==== DATA SHOWN

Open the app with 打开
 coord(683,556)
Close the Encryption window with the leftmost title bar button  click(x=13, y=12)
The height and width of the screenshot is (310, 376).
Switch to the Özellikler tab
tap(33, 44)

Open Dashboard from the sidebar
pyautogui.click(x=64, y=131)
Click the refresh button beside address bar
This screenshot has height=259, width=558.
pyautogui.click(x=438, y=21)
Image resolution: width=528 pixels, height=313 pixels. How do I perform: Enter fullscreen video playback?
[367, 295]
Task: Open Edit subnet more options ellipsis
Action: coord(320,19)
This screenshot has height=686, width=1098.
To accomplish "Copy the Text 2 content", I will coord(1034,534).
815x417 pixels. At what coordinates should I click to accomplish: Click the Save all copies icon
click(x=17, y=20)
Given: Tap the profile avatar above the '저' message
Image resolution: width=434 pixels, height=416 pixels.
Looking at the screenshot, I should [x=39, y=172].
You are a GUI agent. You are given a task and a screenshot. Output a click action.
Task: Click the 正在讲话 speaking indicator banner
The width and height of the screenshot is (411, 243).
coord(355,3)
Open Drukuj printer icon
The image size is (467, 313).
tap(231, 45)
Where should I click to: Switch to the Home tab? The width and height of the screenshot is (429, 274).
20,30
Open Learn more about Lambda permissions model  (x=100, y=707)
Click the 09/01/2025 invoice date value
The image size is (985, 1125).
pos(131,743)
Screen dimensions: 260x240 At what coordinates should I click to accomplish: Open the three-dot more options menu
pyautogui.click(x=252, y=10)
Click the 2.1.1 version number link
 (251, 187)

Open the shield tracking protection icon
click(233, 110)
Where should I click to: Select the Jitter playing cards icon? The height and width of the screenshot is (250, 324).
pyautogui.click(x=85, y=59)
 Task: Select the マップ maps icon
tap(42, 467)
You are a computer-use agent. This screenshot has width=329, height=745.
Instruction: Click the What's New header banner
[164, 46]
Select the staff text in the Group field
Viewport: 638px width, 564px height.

========

- _ACTIVITY_: Your task is to retype the data exactly, with no line missing.

- _EXERCISE SOLUTION_:
Open the app with 打开
 coord(683,556)
Close the Encryption window with the leftmost title bar button  click(x=13, y=12)
The height and width of the screenshot is (310, 376).
Switch to the Özellikler tab
tap(33, 44)

Open Dashboard from the sidebar
pyautogui.click(x=64, y=131)
Click the refresh button beside address bar
This screenshot has height=259, width=558.
pyautogui.click(x=438, y=21)
Image resolution: width=528 pixels, height=313 pixels. How do I perform: Enter fullscreen video playback?
[367, 295]
Task: Open Edit subnet more options ellipsis
Action: coord(320,19)
This screenshot has height=686, width=1098.
To accomplish "Copy the Text 2 content", I will coord(1034,534).
815x417 pixels. At what coordinates should I click to accomplish: Click the Save all copies icon
click(x=17, y=20)
Given: Tap the profile avatar above the '저' message
Image resolution: width=434 pixels, height=416 pixels.
Looking at the screenshot, I should [x=39, y=172].
You are a GUI agent. You are given a task and a screenshot. Output a click action.
Task: Click the 正在讲话 speaking indicator banner
The width and height of the screenshot is (411, 243).
coord(355,3)
Open Drukuj printer icon
The image size is (467, 313).
tap(231, 45)
Where should I click to: Switch to the Home tab? The width and height of the screenshot is (429, 274).
20,30
Open Learn more about Lambda permissions model  (x=100, y=707)
Click the 09/01/2025 invoice date value
The image size is (985, 1125).
pos(131,743)
Screen dimensions: 260x240 At what coordinates should I click to accomplish: Open the three-dot more options menu
pyautogui.click(x=252, y=10)
Click the 2.1.1 version number link
 (251, 187)

Open the shield tracking protection icon
click(233, 110)
Where should I click to: Select the Jitter playing cards icon? The height and width of the screenshot is (250, 324).
pyautogui.click(x=85, y=59)
 Task: Select the マップ maps icon
tap(42, 467)
You are a computer-use agent. This screenshot has width=329, height=745.
Instruction: Click the What's New header banner
[164, 46]
Select the staff text in the Group field
Viewport: 638px width, 564px height.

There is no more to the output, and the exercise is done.